Swift's Work Ethic Defies Break Rumors
Since 2020, Swift has released five original albums, four re-recorded albums, two live albums, a song for Toy Story 5, and collaborations with Ed Sheeran, the National, and Gracie Abrams. She undertook the first billion-dollar-grossing pop tour, which spawned a concert film, a second concert film, and a documentary series. She was pictured coming out of a New York City recording studio just two weeks ago.

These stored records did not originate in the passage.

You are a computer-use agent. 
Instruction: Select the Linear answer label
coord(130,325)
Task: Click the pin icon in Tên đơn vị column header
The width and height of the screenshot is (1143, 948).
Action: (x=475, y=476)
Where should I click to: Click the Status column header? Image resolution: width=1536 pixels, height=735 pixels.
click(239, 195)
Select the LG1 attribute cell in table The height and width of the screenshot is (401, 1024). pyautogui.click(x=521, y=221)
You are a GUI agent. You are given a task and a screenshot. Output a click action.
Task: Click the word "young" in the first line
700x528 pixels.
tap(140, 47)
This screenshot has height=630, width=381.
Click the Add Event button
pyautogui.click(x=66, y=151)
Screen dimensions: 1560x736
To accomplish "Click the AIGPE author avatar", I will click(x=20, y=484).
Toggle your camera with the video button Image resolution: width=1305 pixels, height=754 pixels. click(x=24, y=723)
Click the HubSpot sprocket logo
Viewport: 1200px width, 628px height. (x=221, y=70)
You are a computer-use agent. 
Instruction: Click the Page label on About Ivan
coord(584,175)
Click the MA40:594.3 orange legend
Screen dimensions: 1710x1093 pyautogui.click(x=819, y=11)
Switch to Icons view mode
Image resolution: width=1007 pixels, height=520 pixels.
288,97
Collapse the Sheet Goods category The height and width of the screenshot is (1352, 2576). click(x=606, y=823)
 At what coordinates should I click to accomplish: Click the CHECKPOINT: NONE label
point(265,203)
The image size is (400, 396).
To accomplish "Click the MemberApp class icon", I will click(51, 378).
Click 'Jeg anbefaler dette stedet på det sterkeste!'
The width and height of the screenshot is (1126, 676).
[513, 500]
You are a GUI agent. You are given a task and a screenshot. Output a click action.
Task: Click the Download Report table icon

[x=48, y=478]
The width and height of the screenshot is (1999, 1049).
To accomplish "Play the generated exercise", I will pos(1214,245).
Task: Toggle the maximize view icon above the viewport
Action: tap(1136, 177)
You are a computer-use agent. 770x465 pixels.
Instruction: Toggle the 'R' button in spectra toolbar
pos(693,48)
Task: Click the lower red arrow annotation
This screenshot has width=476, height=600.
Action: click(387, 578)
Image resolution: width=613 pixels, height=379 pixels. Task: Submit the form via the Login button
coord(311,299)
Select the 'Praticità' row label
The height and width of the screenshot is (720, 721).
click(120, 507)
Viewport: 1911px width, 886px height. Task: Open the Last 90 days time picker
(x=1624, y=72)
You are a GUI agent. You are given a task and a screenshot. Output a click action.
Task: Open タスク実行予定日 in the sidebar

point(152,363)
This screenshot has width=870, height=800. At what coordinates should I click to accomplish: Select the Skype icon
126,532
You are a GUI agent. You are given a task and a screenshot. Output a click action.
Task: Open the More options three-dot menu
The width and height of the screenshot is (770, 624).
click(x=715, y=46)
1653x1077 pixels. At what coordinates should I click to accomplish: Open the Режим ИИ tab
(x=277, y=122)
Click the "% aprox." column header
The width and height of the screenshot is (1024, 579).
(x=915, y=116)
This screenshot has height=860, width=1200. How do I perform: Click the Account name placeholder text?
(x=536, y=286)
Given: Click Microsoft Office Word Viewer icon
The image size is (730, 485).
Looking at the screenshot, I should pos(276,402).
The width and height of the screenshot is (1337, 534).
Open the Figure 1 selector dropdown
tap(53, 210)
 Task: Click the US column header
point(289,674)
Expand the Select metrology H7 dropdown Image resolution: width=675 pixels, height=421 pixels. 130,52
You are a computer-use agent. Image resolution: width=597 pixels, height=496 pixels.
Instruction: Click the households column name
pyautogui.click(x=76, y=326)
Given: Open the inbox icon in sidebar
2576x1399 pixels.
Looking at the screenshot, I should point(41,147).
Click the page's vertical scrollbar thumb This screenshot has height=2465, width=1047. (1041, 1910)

“It’s almost impossible to imagine this workaholic and achievement fiend pressing pause on her career as she becomes a married woman,” Snapes writes. The speculation that Swift’s 13th album would be her last “for a while” because of her impending nuptials is particularly galling.
Outdated Double Standards
Snapes notes that no one is asking Kelce whether he will take a break from football after marriage. “The wedding has spawned a bizarre Stepford line of inquiry, autopiloting us back to the 1950s when a newlywed woman might have quit her nice teaching/librarian job to draw up plans for the nursery, then kicked back to admire the wedding silver.”
The idea that happiness makes for boring work is rooted in tired tortured-artiste tropes. Snapes cites Beyoncé’s self-titled album, Lemonade, and Everything Is Love as examples of great art about domesticity’s joys and sorrows.
Marriage as an Antidote to Heteropessimism
Snapes suggests that the fascination with Swift and Kelce’s relationship may reflect a collective desire to believe in a queen bee/football star dynamic as an antidote to the “heteropessimist era” embodied by Sabrina Carpenter’s weary songs. But she argues that marriage is not a one-dimensionally happy experience, and that the fun part is that no one knows what it will mean.
“I didn’t say yes because I thought it would make all my dreams come true,” Snapes writes. “For years, I could list every reason I didn’t want to get married, certain of how constricting it would be and how un-wifelike I am. Then one day I realised: what if not knowing what it would be like is actually a good reason to take the leap?”